[Word and element pointing entries]
- - - -
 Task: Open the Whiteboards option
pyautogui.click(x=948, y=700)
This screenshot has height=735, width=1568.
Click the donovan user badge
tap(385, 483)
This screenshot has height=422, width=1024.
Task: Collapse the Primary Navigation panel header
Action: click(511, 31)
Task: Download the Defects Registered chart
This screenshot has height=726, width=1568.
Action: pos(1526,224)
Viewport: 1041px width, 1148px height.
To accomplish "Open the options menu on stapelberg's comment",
- - - -
** WHAT IS EXPECTED **
Could you edit the entries above so that "Viewport" becomes "Window", with everything else left the same?

** ANSWER TO THIS TASK **
 Task: Open the Whiteboards option
pyautogui.click(x=948, y=700)
This screenshot has height=735, width=1568.
Click the donovan user badge
tap(385, 483)
This screenshot has height=422, width=1024.
Task: Collapse the Primary Navigation panel header
Action: click(511, 31)
Task: Download the Defects Registered chart
This screenshot has height=726, width=1568.
Action: pos(1526,224)
Window: 1041px width, 1148px height.
To accomplish "Open the options menu on stapelberg's comment",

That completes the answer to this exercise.